**Task directions:**
Arrange the records below as a Markdown table with the columns "Row" and "Line", giving each non-blank line its own numbered row. Leave the pictures out of the answer.

**Information shown:**
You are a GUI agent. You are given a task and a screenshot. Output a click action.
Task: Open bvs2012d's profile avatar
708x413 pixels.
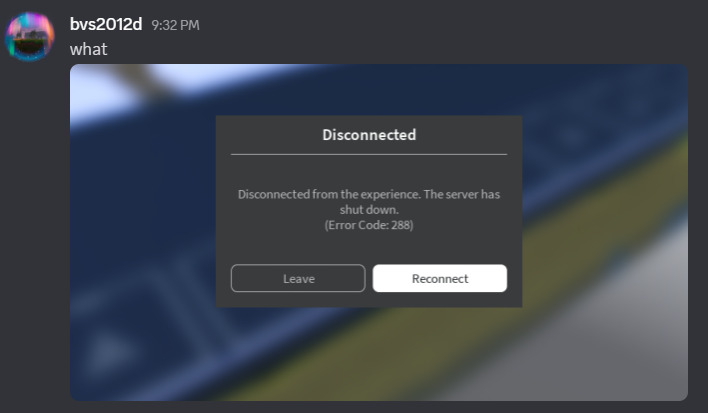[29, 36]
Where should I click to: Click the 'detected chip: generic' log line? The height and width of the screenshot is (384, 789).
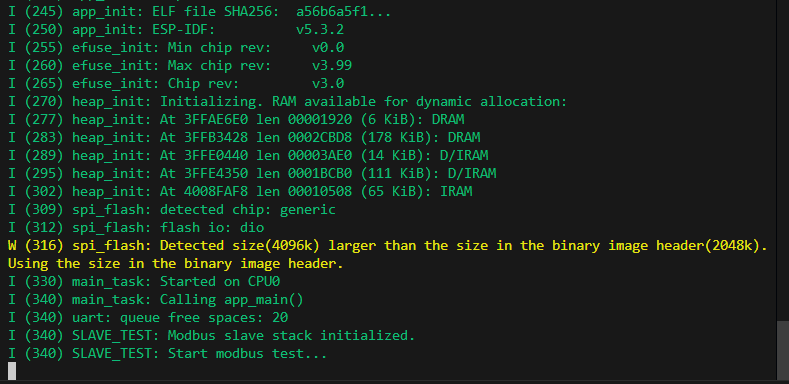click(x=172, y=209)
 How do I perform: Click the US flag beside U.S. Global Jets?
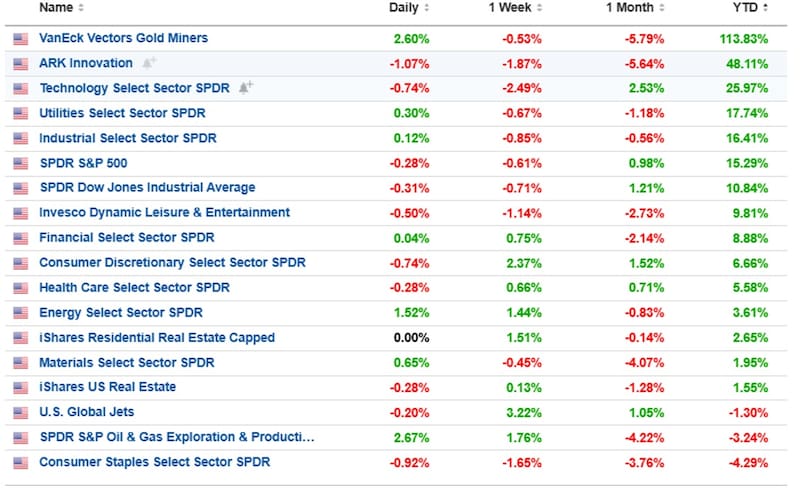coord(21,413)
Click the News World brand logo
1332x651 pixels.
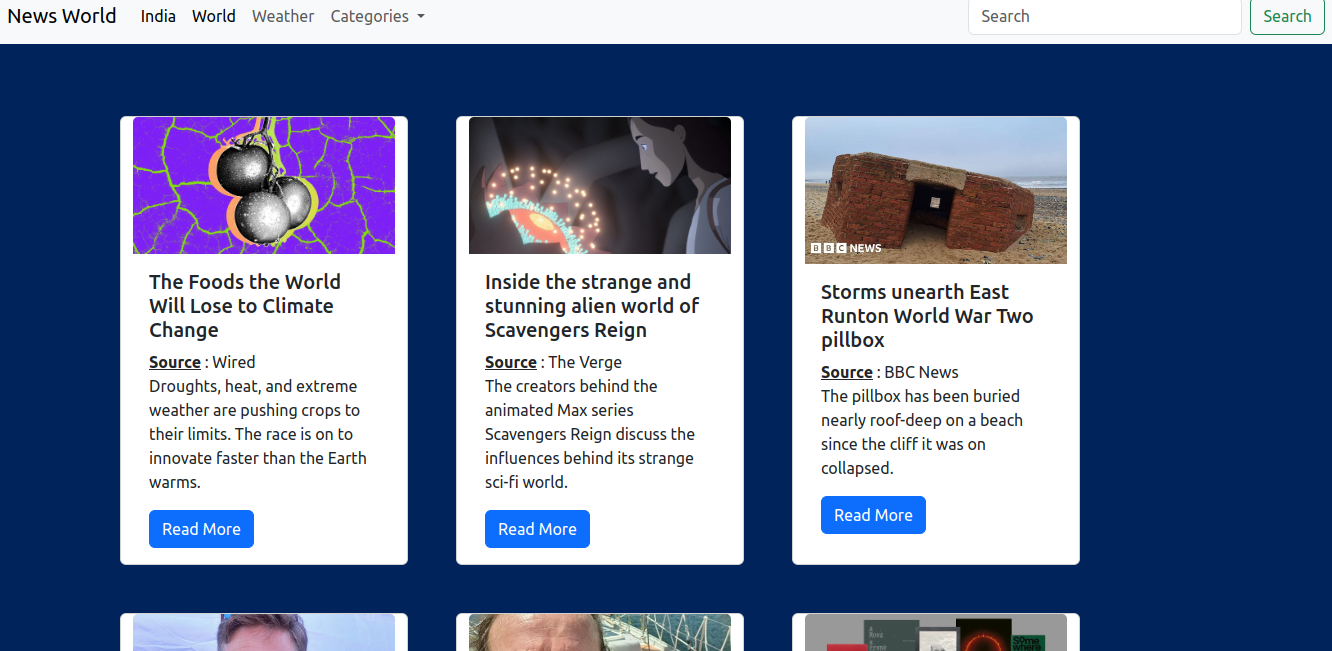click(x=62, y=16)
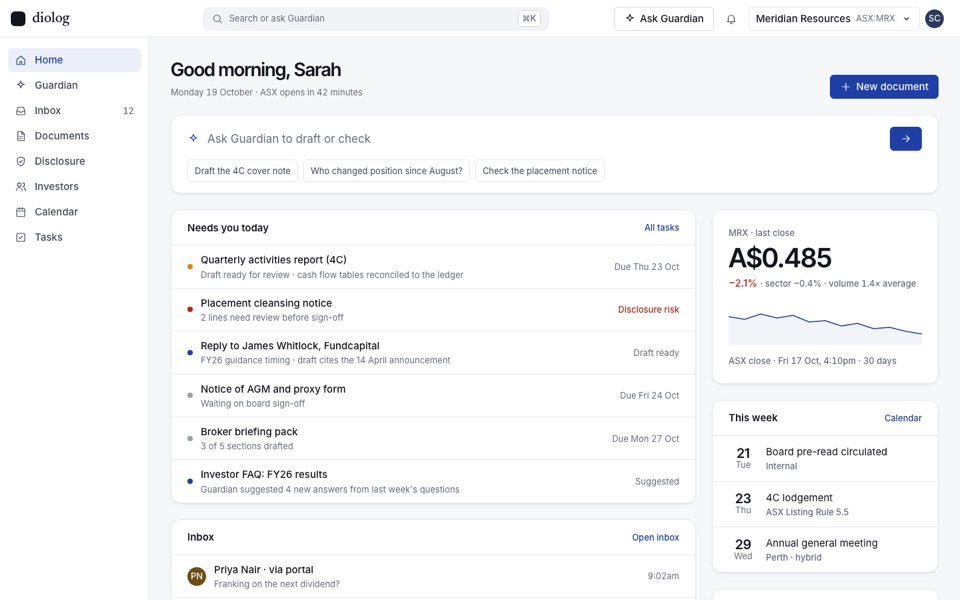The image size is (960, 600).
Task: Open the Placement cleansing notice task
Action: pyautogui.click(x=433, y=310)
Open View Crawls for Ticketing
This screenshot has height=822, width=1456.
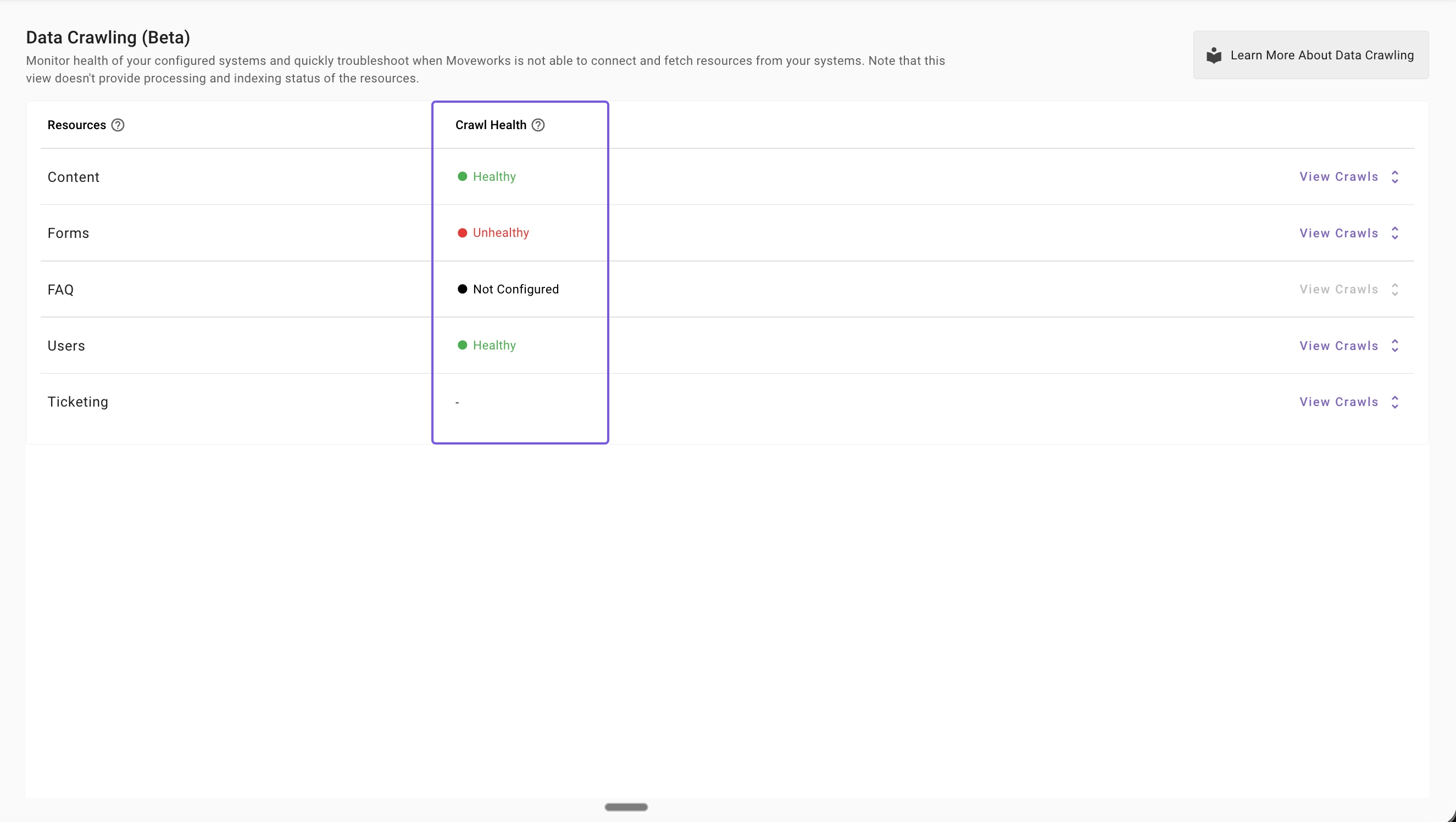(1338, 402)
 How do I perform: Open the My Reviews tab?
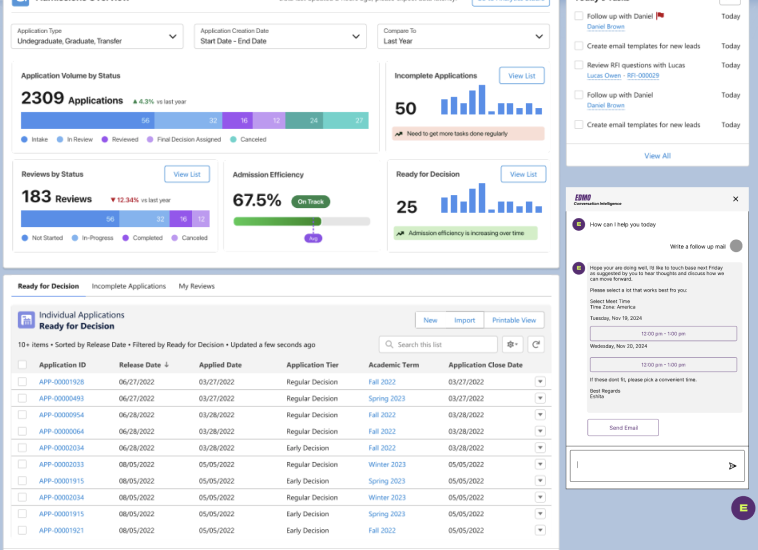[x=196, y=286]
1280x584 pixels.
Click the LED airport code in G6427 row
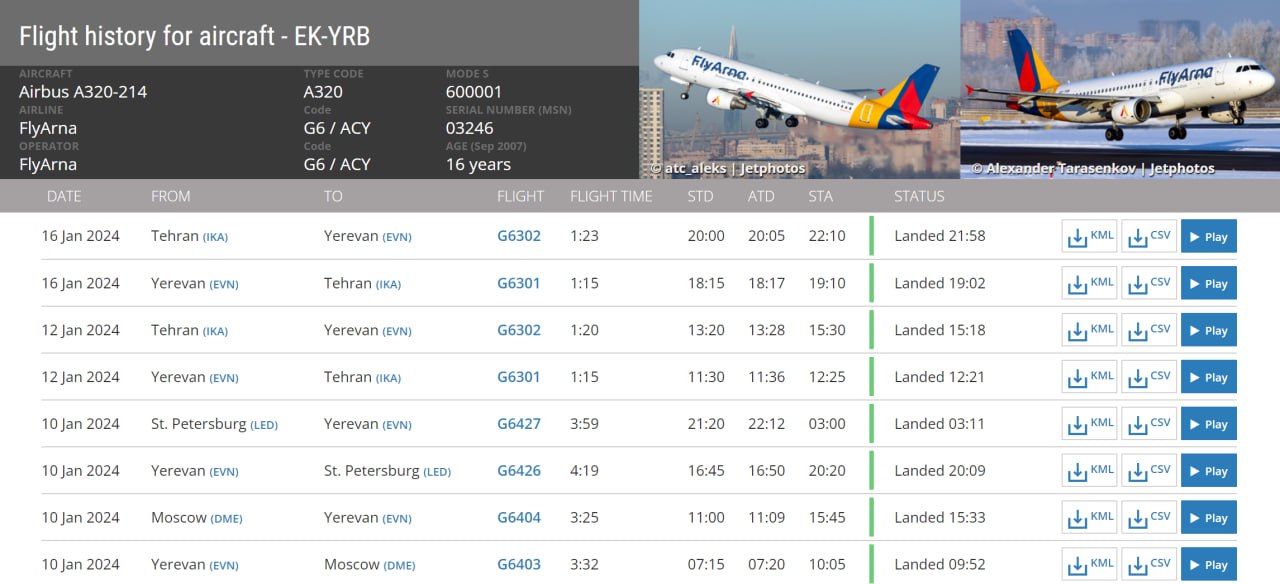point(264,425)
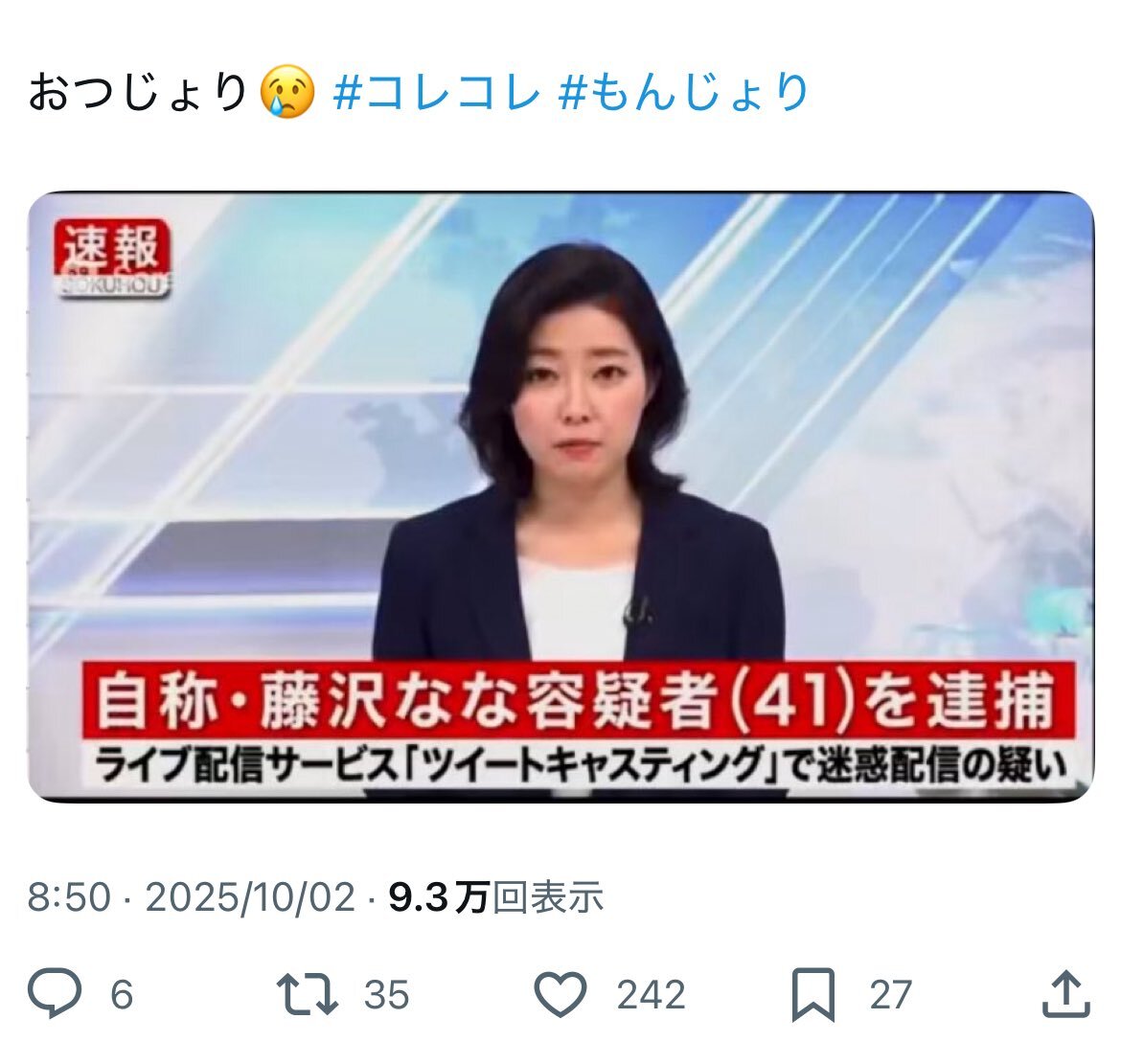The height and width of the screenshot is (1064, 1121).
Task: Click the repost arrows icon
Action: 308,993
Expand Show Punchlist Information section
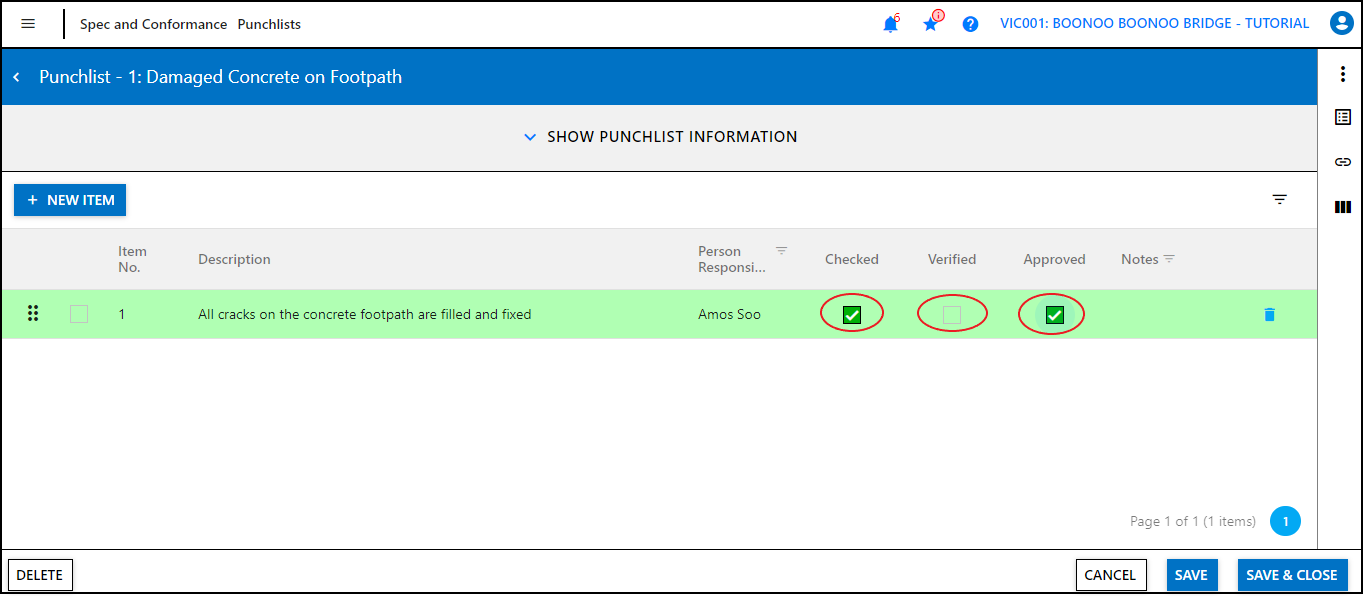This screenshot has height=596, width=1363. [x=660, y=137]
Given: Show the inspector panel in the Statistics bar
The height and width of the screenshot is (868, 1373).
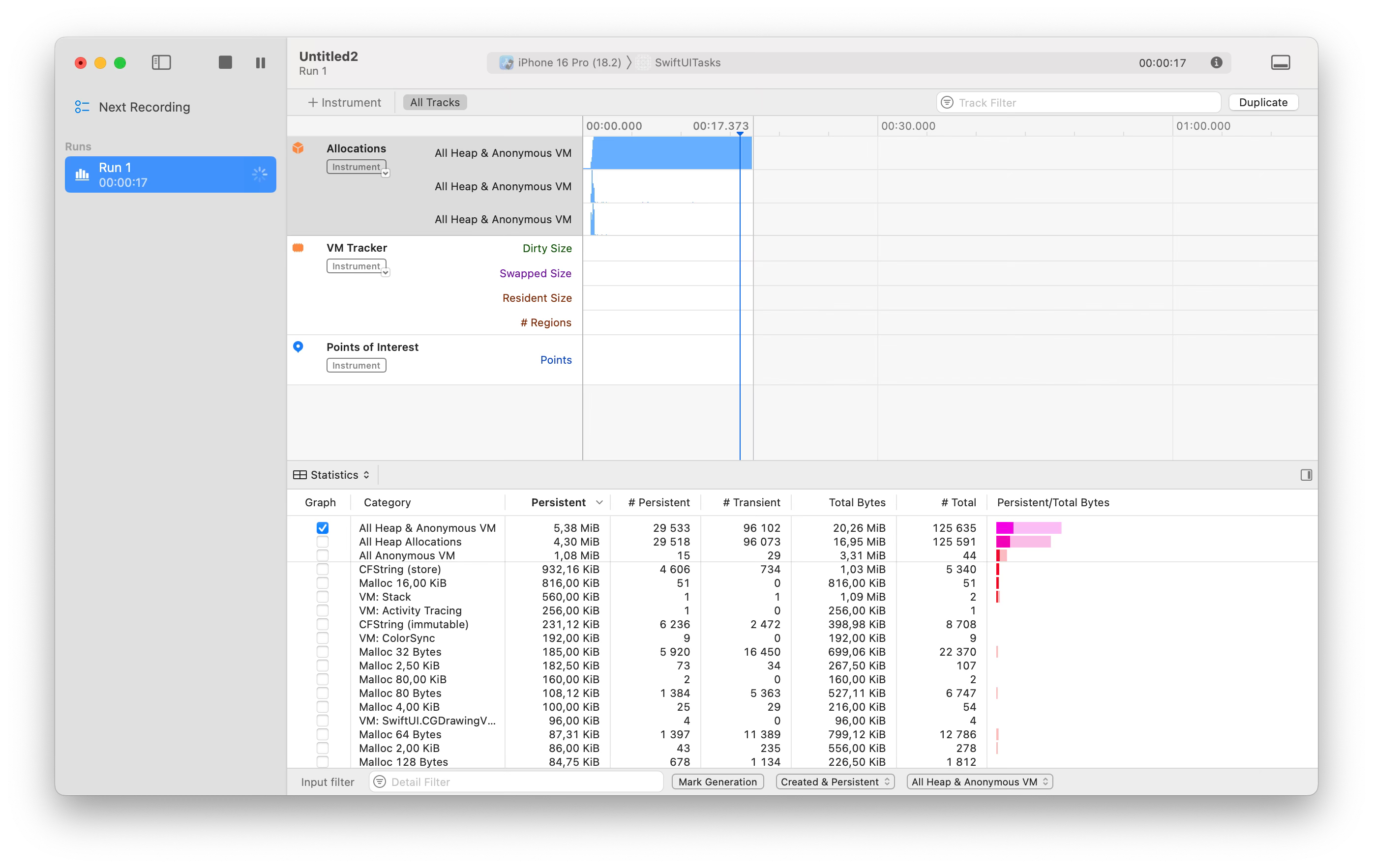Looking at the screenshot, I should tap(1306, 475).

**Correct result:**
| Row | Line |
|---|---|
| 1 | You are a GUI agent. You are given a task and a screenshot. Output a click action. |
| 2 | Task: Open bvs2012d's profile avatar |
| 3 | 708x413 pixels. |
| 4 | [29, 36] |
| 5 | Where should I click to: Click the 'detected chip: generic' log line? The height and width of the screenshot is (384, 789). |
| 6 | click(x=172, y=209) |
| 7 |  How do I perform: Click the US flag beside U.S. Global Jets? |
| 8 | coord(21,413) |
| 9 | Click the News World brand logo |
| 10 | 1332x651 pixels. |
| 11 | click(x=62, y=16) |
| 12 | The image size is (960, 600). |
| 13 | Task: Open the Placement cleansing notice task |
| 14 | Action: pyautogui.click(x=433, y=310) |
| 15 | Open View Crawls for Ticketing |
| 16 | This screenshot has height=822, width=1456. |
| 17 | (1338, 402) |
| 18 |  How do I perform: Open the My Reviews tab? |
| 19 | [x=196, y=286] |
| 20 | 1280x584 pixels. |
| 21 | Click the LED airport code in G6427 row |
| 22 | point(264,425) |
| 23 | The height and width of the screenshot is (1064, 1121). |
| 24 | Task: Click the repost arrows icon |
| 25 | Action: 308,993 |
| 26 | Expand Show Punchlist Information section |
| 27 | This screenshot has height=596, width=1363. [x=660, y=137] |
| 28 | Given: Show the inspector panel in the Statistics bar |
| 29 | The height and width of the screenshot is (868, 1373). |
| 30 | Looking at the screenshot, I should tap(1306, 475). |